Three guiding principles to experience love at work:

  • Gather with friends and inform them of what's happening in your life
  • Keep the friends you can be vulnerable around (those you can cry in front of without judgment) closest to you
  • Sit quietly to assess how you really feel about what you're going through

2. Joy: leading with joy is not about being happy. It's about having a fixed focus that allows you to endure a situation no matter the circumstance. It's about commitment and trusting that everything will work out. Joy allows us to display a posture of confidence and hope. 

If you're feeling angry and have a keen sense of what's causing you hardship, stress, or anxiety, the fruit of joy may be the void you're experiencing.

Three guiding principles to get your joy back are:

  • Be clear, concise, and specific about the work; this includes understanding who, what, and how. Don't be shy to set or clarify expectations
  • Be empowered to own the work you have, confirm your ownership, and reassure others that you own it
  • Assess if you feel joy while doing the work, and if not, think about what's creating the lack thereof

3. Peace: when you are struggling, having disagreements, or in conflict, you need peace. 
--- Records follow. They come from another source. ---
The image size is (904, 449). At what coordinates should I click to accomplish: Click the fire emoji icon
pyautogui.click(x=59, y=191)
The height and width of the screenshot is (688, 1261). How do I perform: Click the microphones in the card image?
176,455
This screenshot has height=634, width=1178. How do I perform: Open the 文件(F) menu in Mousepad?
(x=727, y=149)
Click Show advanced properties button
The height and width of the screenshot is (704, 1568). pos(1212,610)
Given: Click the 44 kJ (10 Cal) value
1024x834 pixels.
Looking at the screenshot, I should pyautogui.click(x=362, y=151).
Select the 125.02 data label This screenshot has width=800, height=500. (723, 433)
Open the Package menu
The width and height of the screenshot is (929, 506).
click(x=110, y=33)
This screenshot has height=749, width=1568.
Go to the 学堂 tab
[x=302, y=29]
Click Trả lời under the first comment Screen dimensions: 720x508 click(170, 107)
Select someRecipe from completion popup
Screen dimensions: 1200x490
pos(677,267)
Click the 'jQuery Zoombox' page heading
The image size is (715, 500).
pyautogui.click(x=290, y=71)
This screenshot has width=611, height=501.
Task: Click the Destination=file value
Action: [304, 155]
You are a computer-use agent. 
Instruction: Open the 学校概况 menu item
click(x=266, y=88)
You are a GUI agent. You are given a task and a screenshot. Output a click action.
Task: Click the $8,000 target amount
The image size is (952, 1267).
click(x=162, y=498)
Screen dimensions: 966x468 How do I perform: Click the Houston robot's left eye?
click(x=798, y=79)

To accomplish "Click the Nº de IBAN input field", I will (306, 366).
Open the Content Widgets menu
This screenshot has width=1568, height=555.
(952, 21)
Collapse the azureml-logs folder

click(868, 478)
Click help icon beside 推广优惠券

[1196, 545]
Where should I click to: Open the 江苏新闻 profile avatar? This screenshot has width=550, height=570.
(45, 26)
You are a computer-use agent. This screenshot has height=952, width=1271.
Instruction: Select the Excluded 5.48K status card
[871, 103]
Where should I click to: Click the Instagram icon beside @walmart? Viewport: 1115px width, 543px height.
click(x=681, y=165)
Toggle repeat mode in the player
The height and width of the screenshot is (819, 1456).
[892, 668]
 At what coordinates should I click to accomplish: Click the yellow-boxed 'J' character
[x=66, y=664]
To have peace, we must get present to what's worrying us, making us afraid, and causing us to struggle.

Three guiding principles: 

  • Remember, peace is a way of being, so the question is who are you being, and is that who you want to be
  • Have faith that you can let go of the worry, fear, and struggle, knowing that it'll all work out for your good
  • Peace is internal, which means you already have access to it. Stop looking for peace, and instead, receive it.

4. Patience: leading with patience is about being calm. It's when you calmly wait, which you can do when you're clear about the outcome. 

If you find yourself wishing your situation was like someone else's, feeling jealous or envying what others get, have, or do, you lack patience. 

Three guiding principles on how to calmly wait are:

  • Understand that what you are going through is an opportunity for growth. It's a test that you can either pass or fail
  • Be still and know 
  • Don't try to get through this. Just trust that you will. 

5. Kindness: showing kindness is not about being nice to those who are friendly to you or pleasant to be around. Kindness is a disposition of grace, requiring you to be kind to people you feel don't deserve your pleasantries.

If you're struggling to extend grace to those around you and constantly finding fault in what everyone else is doing, displaying kindness will help you get in the right frame of mind to have productive conversations.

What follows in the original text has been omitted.